TEKS HALAMAN →
^^^^^^^^^^^^^^^^

Dualitas Pagi Hari - Goro-Goro Art Project 2008
Dualitas Pagi Hari (2008)
Installation, Performance, Photo Documentation
Konsep: Feri Pradigdo, Performance: Feri Pradigdo & Gerry Abram Picasso, Foto Dokumentasi: Wahid
Installation, Performance, Photo Documentation
Konsep: Feri Pradigdo, Performance: Feri Pradigdo & Gerry Abram Picasso, Foto Dokumentasi: Wahid
Dualitas pagi hari adalah karya bermain sebagai sebuah respon terhadap angkutan umum, karya ini berangkat dari apa yang pernah saya lihat dan alami dengan itu mungkin sangat personal sekali. Ada dua sudut pandang pengalaman peristiwa yang saya pikirkan ketika itu:
Kronologi Pertama:
Dikota besar ketika ketenangan di malam hari mendadak berubah menjadi pagi hari, dan setiap orang ingin kembali lagi berlari dengan sangat cepat. Setiap dari mereka berkejaran dengan waktu tak terkecuali sarana angkutan umum dari yang terbesar hingga yang terkecil menjadi tak terkendali, seperti tak perduli keselamatan penumpang dan orang banyak (pejalan kaki dan pemakai kendaraan lain). Kemudian saya juga merasa 'kesadaran' ini (supir maksudnya) dihadapkan pada kenyataan bahwa banyaknya persaingan membuat sang supir berbuat demikian, selain ia juga mempunyai waktu yang sangat pendek untuk memberikan hasil setorannya kepada pemilik kendaraan.

^^^^^^^^^^^^^^^^

TUGAS → Lanjutkan teks tentang karya Dualitas Pagi Hari, mulai setelah kalimat terakhir yang tercantum.

MATERI YANG DITAMPILKAN →
^^^^^^^^^^^^^^^^

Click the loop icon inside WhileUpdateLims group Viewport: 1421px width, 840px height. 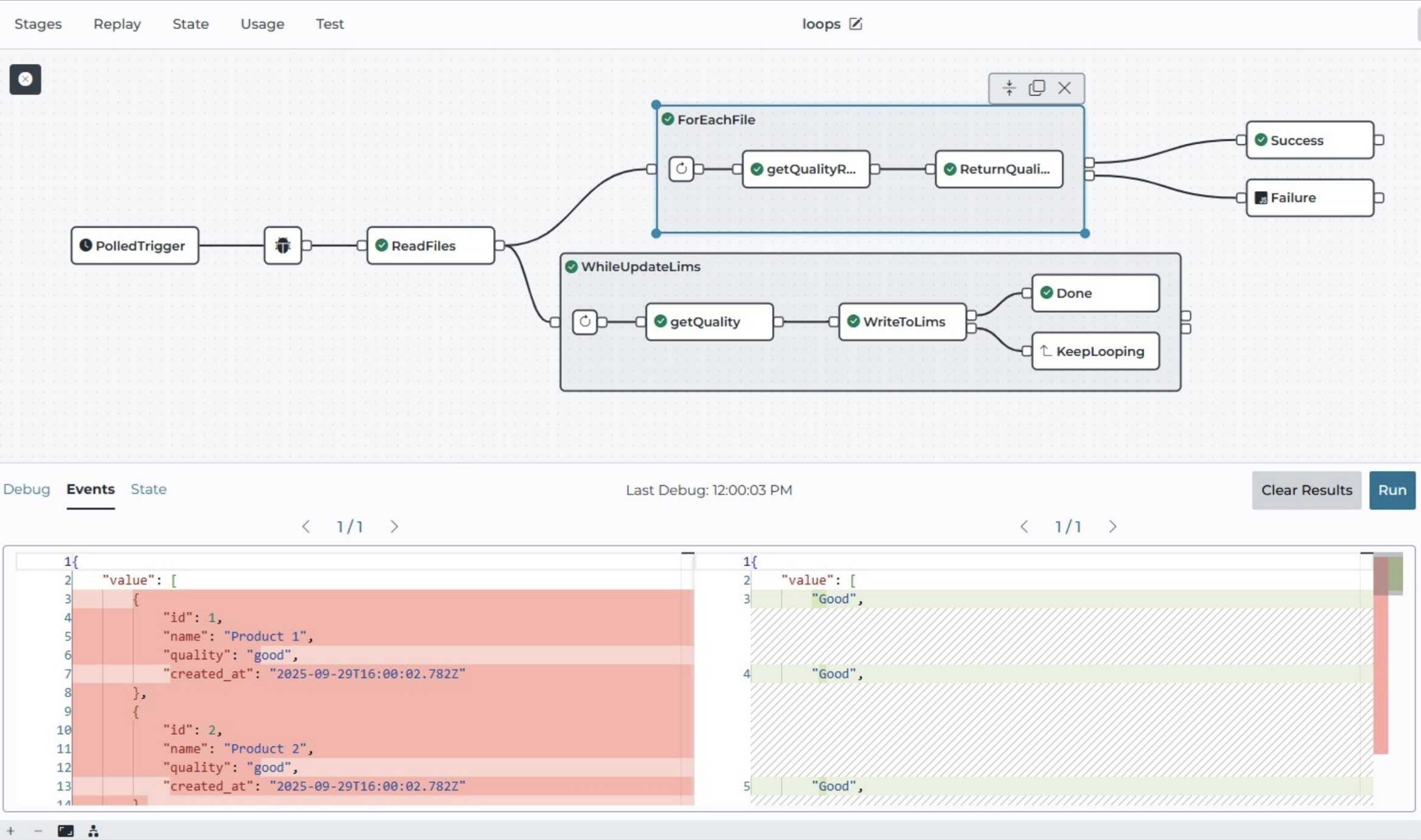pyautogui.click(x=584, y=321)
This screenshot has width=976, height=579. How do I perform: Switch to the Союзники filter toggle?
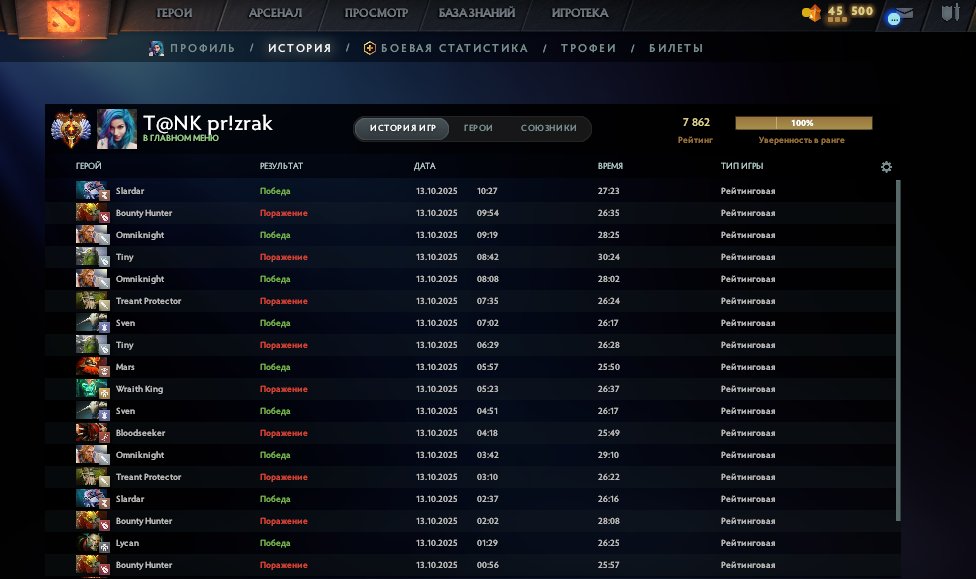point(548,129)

^^^^^^^^^^^^^^^^

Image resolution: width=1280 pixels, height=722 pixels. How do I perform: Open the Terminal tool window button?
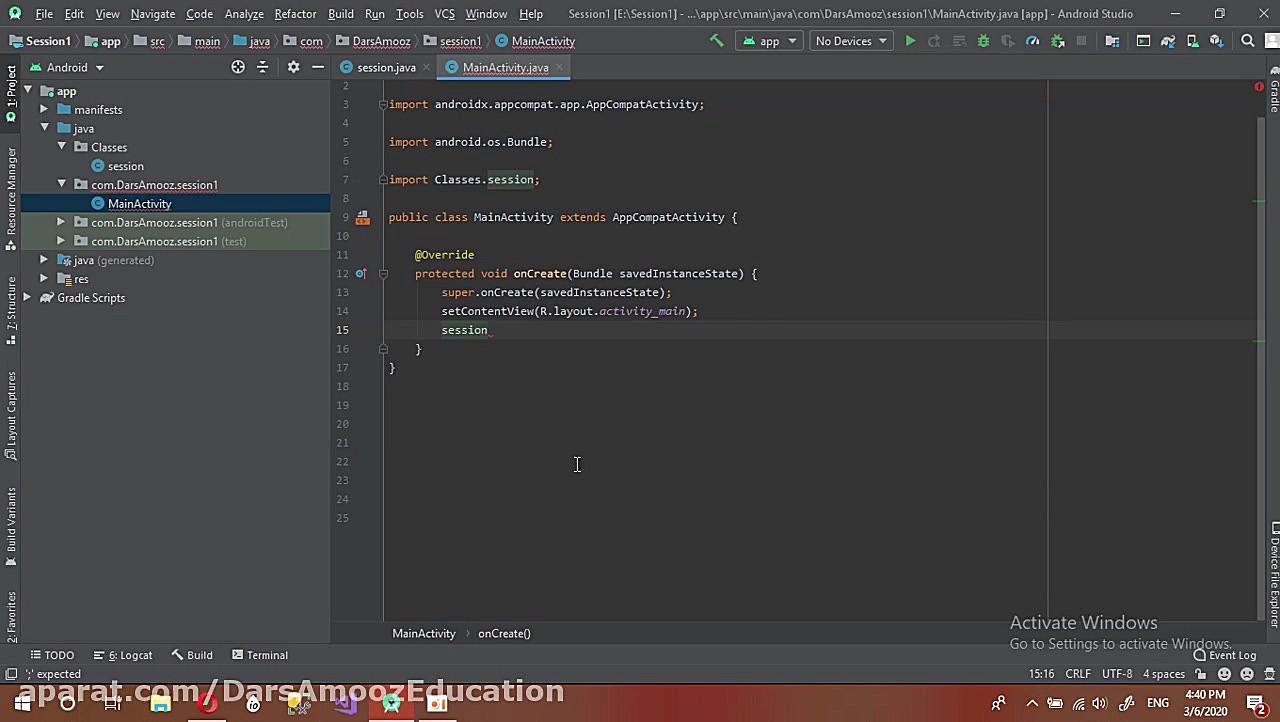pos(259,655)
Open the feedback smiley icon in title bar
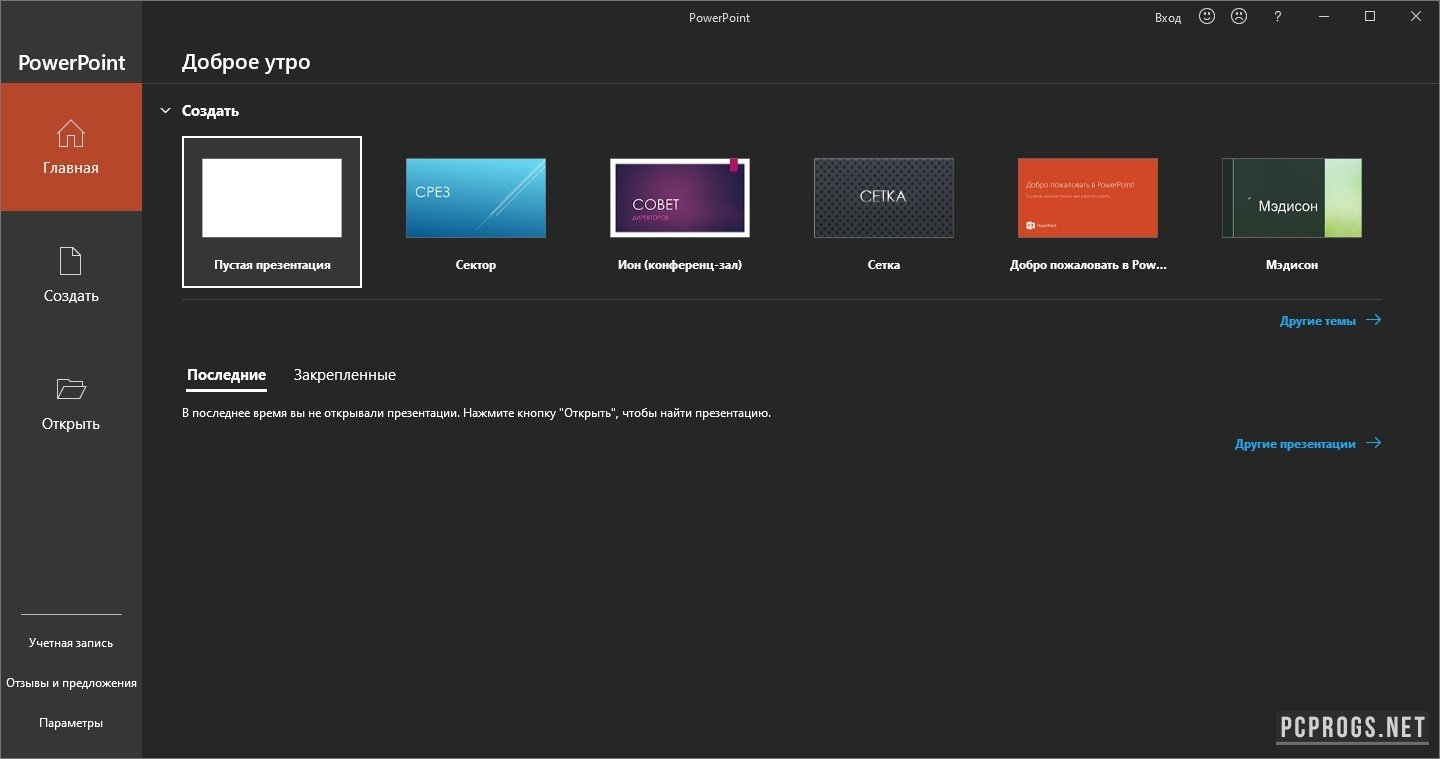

^^^^^^^^^^^^^^^^

JAWABAN →
Kronologi Kedua:
Ada dua hal lagi pada kronologi yang kedua yang saya ingat:
Pertama: ketika saya memiliki saudara yang tinggal di daerah pedesaan lebih tepatnya di daerah klaten, sebuah kota yang tidak terlalu kecil dan diapit oleh dua kota besar Solo dan Yogya. Sekali waktu saya pernah kesana, dan harus dua kali menaiki bus kota. Untuk perjalanan pertama saya harus melewati jalan Jogja-Solo yang saya anggap jalan protokol utama atau jalan besar penghubung antar kota, dimana kemudian saya harus menaiki angkutan umum besar dengan begitu cepatnya, apalagi jika kemudian angkutan umum yang saya tumpangi ada beberapa bus lain dengan jurusan yang sama mereka akan kebut-kebutan dan saling mendahului untuk memperoleh penumpang. Hal ini saya anggap sebagai sama dengan kronologi yang pertama.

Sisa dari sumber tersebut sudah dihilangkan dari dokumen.